El modelo de gestión activa de DRAGO | Inversión inmobiliaria
Qué significa gestionar de forma directa y activa
En el sector inmobiliario conviven formas muy distintas de operar. Algunas firmas se centran en la transacción, en la compraventa como fin en sí mismo; otras persiguen el rendimiento a corto plazo, entrando y saliendo de los activos con rapidez. DRAGO ha construido su identidad sobre un enfoque diferente: la gestión directa y activa de los activos inmobiliarios, entendida como un compromiso continuado con cada inmueble a lo largo de todo su ciclo de vida. Este planteamiento, sostenido durante veinticinco años, es lo que ha permitido a la firma navegar con éxito los distintos ciclos del mercado y consolidarse como una plataforma independiente de referencia.

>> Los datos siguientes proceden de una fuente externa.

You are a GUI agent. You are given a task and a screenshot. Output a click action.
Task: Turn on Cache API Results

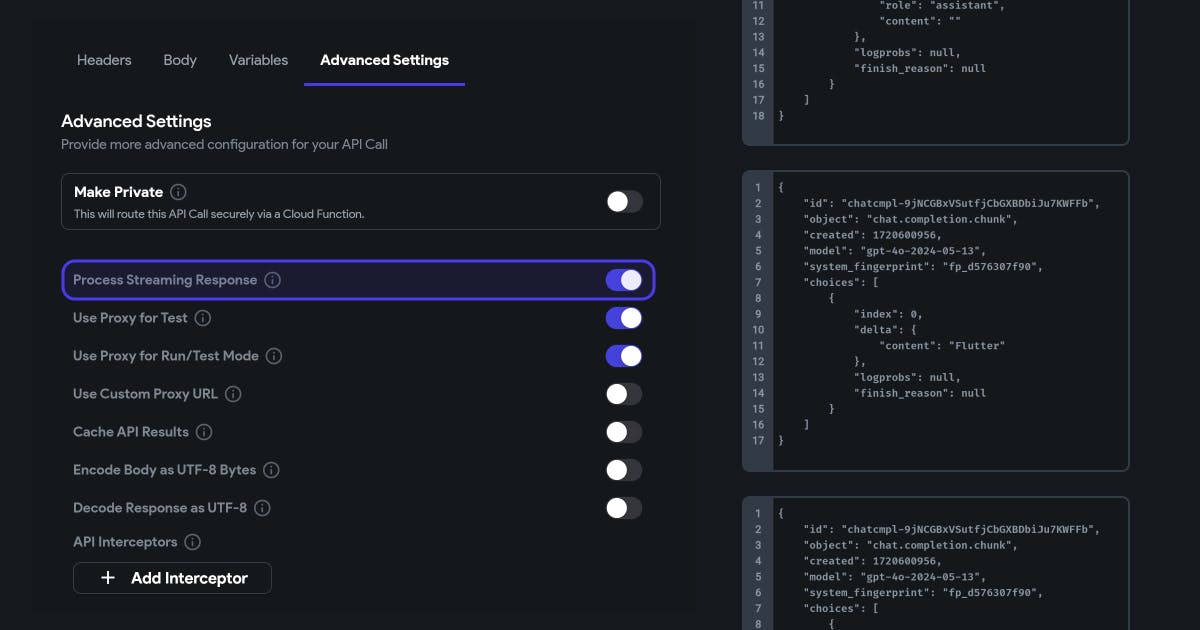[x=624, y=432]
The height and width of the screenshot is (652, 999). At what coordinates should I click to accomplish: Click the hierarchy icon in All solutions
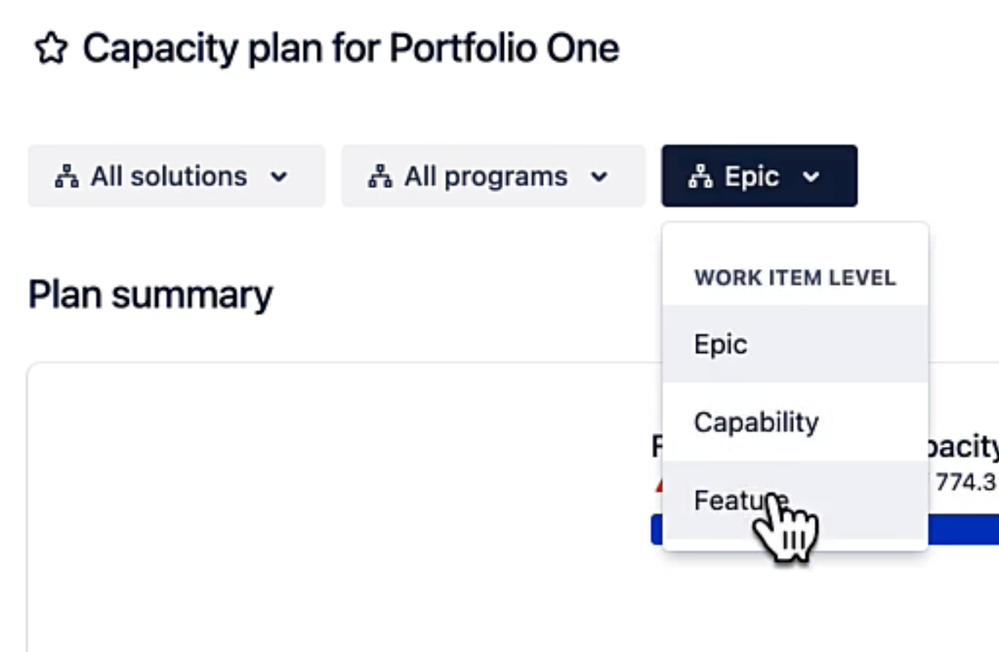[67, 177]
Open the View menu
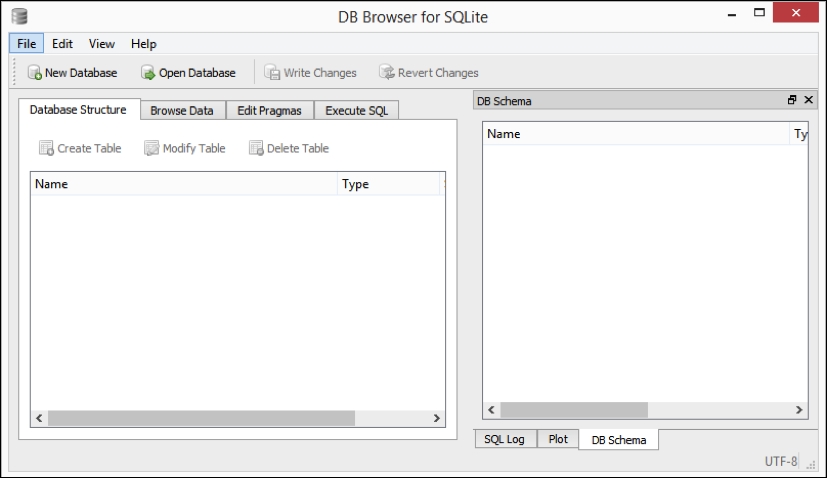The width and height of the screenshot is (827, 478). (x=101, y=44)
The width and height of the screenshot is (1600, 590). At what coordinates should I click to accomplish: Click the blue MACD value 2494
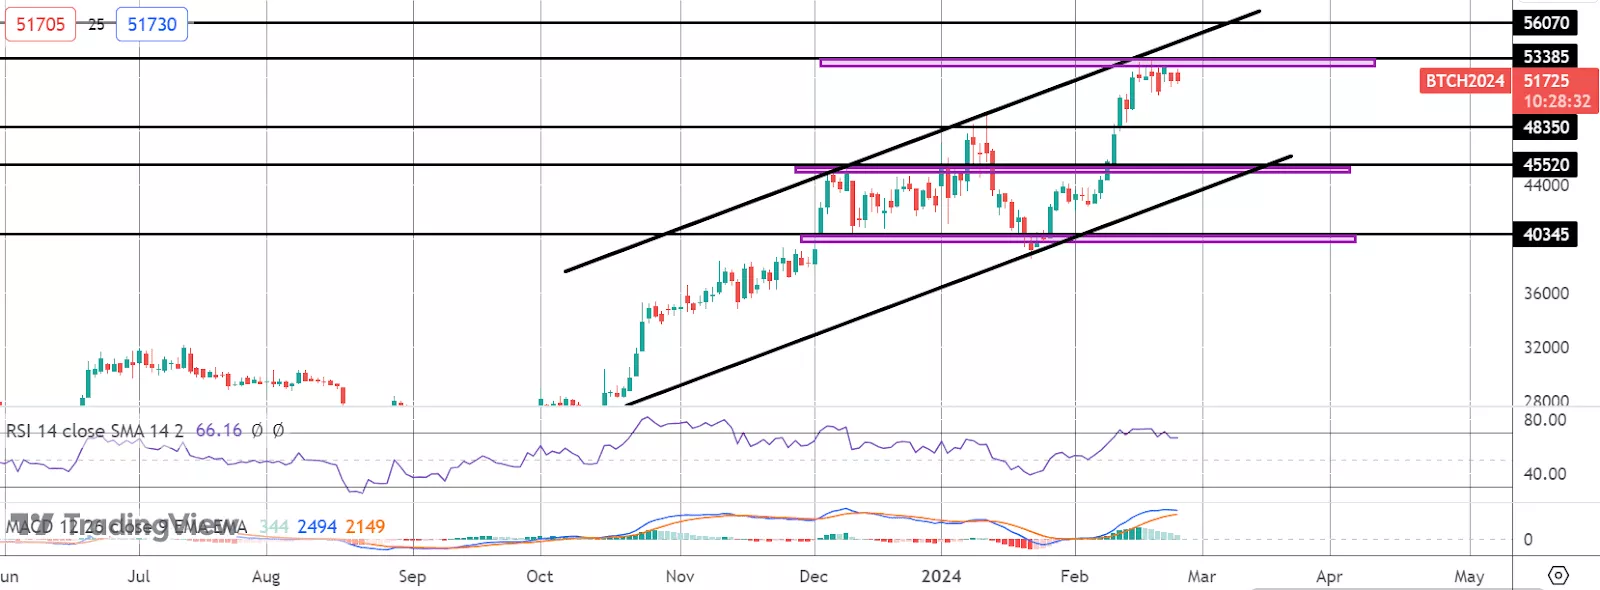coord(317,527)
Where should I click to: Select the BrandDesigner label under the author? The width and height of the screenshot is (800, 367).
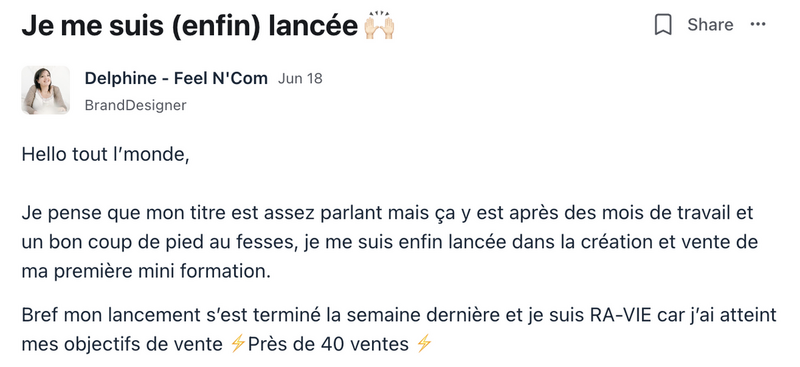135,105
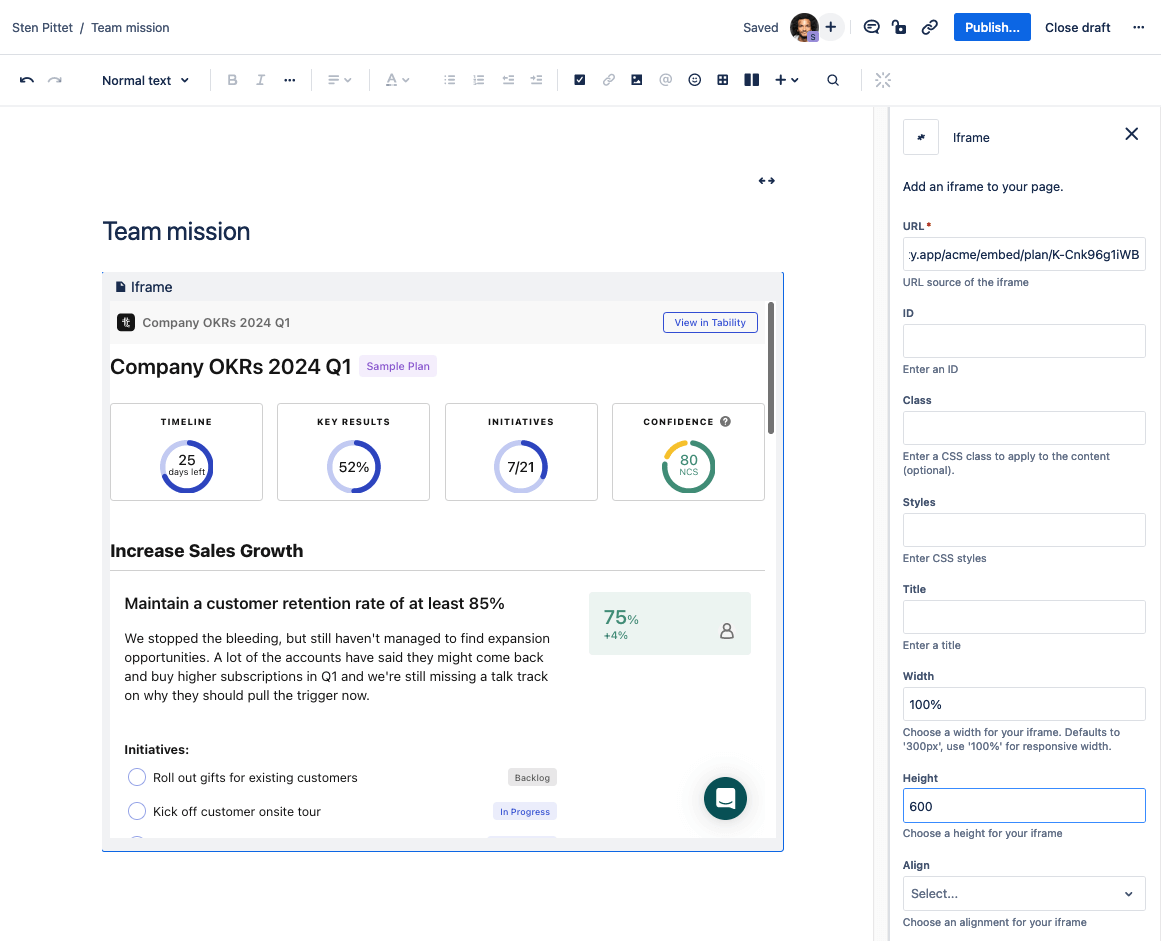Click the Publish button

pos(991,27)
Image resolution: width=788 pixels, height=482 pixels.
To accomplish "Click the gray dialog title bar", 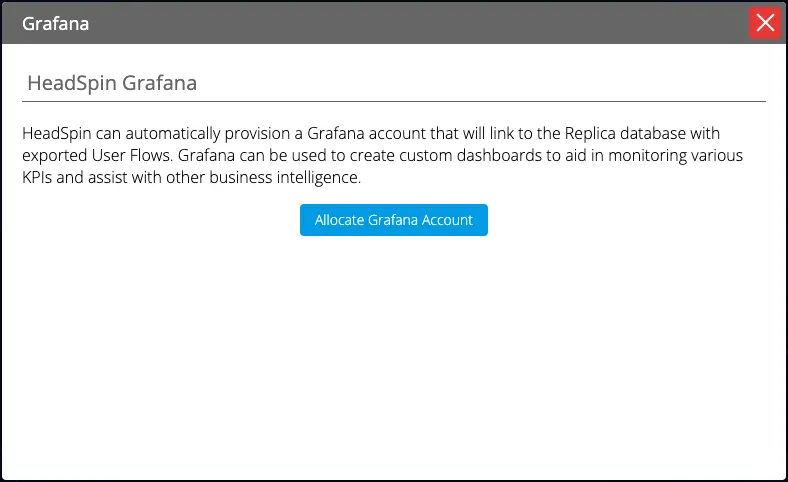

La diferencia no es solo semántica. Gestionar de forma activa implica una manera concreta de trabajar: estar cerca del activo, conocer sus particularidades, anticipar sus necesidades y tomar decisiones informadas en cada fase. Frente a modelos más pasivos, donde el capital se limita a esperar la revalorización, la gestión activa busca provocarla mediante la intervención directa sobre la propiedad y su entorno.
Cercanía al activo y al capital
El primer pilar del modelo es la proximidad. DRAGO mantiene una cercanía constante tanto con los inmuebles que gestiona como con el capital que los respalda. Esta doble cercanía es deliberada: permite que las decisiones se tomen con un conocimiento real de la situación de cada activo y con una comprensión precisa de los objetivos de los inversores. No se trata de gestionar a distancia una cartera abstracta, sino de implicarse en la identificación, la transformación y la revalorización de cada propiedad concreta.
Esa proximidad se traduce en agilidad y en criterio. Cuando el mercado cambia —y en el sector inmobiliario cambia con frecuencia—, la capacidad de reaccionar con rapidez y con información de primera mano marca la diferencia entre aprovechar una oportunidad o dejarla pasar. La gestión activa ha sido determinante para que la firma se adaptara a las condiciones cambiantes del mercado y generara valor de forma consistente a lo largo de los años, en contextos económicos muy diferentes entre sí.
Alineación de intereses
El segundo pilar es la alineación de intereses. La confianza de los socios de DRAGO se ha cimentado en la transparencia y en la búsqueda de oportunidades que, a menudo, se encuentran fuera de los canales tradicionales. Aquí entra en juego el modelo de coinversión: la firma no se limita a gestionar capital ajeno, sino que invierte junto a sus socios institucionales y privados, compartiendo el riesgo y el compromiso con el resultado. Cuando quien gestiona un activo también participa en su resultado, los incentivos se ordenan de forma natural hacia el largo plazo.
Esta alineación explica buena parte de la relación de confianza que la firma ha construido con inversores institucionales de primer nivel a lo largo de su historia. La transparencia en la información, la honestidad sobre los riesgos y la coherencia entre lo que se dice y lo que se hace son la base sobre la que se sostiene un modelo de gestión activa creíble.
Análisis estratégico y creación de valor
El tercer pilar es el análisis estratégico riguroso. La gestión activa no consiste en intervenir por intervenir, sino en identificar dónde y cómo se puede crear valor real. Esto exige un trabajo previo de análisis que estudia cada activo en su contexto: su ubicación, su potencial de transformación, la demanda del mercado en su segmento y las posibilidades de reposicionamiento o desarrollo. Sobre esa base, la firma diseña una estrategia específica para cada propiedad.
Este enfoque se ha aplicado en prácticamente todos los subsectores del mercado inmobiliario (oficinas, residencial, retail y hoteles), siempre con una perspectiva de regeneración urbana y creación de valor sostenible. El resultado, a lo largo de veinticinco años, es una trayectoria que ha dejado una huella tangible en el paisaje urbano y que ha consolidado a la firma como un actor de referencia en la transformación de activos complejos.